Recorded data:
<<<<

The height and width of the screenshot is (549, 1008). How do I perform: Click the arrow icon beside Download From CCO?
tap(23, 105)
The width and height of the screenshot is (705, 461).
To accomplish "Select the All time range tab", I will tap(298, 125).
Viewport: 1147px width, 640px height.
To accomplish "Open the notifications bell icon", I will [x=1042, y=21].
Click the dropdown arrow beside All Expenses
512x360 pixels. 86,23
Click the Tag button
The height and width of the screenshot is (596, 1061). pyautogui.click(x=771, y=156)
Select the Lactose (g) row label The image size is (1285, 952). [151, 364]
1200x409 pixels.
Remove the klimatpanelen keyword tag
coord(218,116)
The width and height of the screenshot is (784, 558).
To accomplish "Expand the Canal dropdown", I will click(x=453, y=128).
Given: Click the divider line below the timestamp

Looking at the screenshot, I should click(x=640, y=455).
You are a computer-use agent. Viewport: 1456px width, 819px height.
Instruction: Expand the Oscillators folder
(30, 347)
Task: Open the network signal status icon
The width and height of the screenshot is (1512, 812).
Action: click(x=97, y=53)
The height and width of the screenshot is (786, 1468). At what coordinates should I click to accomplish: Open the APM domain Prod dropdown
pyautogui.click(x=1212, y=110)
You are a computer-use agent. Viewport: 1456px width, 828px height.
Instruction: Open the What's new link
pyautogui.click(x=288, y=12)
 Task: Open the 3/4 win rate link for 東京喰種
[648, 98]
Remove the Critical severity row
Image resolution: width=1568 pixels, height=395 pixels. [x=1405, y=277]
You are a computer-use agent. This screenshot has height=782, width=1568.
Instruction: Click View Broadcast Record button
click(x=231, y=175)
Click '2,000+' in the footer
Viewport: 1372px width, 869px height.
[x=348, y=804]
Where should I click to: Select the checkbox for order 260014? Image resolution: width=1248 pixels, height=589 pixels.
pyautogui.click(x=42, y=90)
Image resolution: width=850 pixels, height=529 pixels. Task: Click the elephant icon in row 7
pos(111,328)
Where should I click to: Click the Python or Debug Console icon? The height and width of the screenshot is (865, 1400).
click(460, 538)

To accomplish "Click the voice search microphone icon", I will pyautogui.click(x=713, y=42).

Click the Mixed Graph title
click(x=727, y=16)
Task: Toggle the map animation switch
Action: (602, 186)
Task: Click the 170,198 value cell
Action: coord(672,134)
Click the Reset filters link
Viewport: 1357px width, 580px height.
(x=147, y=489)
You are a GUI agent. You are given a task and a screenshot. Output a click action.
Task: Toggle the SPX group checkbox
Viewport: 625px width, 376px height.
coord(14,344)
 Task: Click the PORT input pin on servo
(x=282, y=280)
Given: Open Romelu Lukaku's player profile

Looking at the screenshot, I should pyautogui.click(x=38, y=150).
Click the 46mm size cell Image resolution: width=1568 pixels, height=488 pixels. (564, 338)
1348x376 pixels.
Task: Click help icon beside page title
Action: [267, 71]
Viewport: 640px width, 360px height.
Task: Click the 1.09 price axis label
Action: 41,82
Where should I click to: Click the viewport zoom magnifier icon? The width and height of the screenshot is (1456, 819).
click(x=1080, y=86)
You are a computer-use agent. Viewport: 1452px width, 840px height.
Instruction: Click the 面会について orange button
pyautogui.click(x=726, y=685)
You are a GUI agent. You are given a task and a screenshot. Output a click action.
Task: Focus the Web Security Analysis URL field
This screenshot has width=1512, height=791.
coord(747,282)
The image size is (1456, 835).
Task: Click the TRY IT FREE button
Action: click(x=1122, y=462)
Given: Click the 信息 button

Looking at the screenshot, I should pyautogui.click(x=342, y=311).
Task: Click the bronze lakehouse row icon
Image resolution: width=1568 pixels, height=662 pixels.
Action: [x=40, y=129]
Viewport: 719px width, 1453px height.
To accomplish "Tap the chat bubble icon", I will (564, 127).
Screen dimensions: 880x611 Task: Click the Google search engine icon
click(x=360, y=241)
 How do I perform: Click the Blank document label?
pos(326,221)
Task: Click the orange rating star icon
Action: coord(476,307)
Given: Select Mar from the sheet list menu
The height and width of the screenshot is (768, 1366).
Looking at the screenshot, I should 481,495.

>>>>

* **EXERCISE REQUIREMENTS**
Please output the stretch of the records from the line containing "Task: Click the PORT input pin on servo" through the line containing "Action: [x=40, y=129]", repeating every line exactly as it appears.

* **THE COMPLETED TASK**
 Task: Click the PORT input pin on servo
(x=282, y=280)
Given: Open Romelu Lukaku's player profile

Looking at the screenshot, I should pyautogui.click(x=38, y=150).
Click the 46mm size cell Image resolution: width=1568 pixels, height=488 pixels. (564, 338)
1348x376 pixels.
Task: Click help icon beside page title
Action: [267, 71]
Viewport: 640px width, 360px height.
Task: Click the 1.09 price axis label
Action: 41,82
Where should I click to: Click the viewport zoom magnifier icon? The width and height of the screenshot is (1456, 819).
click(x=1080, y=86)
You are a computer-use agent. Viewport: 1452px width, 840px height.
Instruction: Click the 面会について orange button
pyautogui.click(x=726, y=685)
You are a GUI agent. You are given a task and a screenshot. Output a click action.
Task: Focus the Web Security Analysis URL field
This screenshot has width=1512, height=791.
coord(747,282)
The image size is (1456, 835).
Task: Click the TRY IT FREE button
Action: click(x=1122, y=462)
Given: Click the 信息 button

Looking at the screenshot, I should pyautogui.click(x=342, y=311).
Task: Click the bronze lakehouse row icon
Image resolution: width=1568 pixels, height=662 pixels.
Action: [x=40, y=129]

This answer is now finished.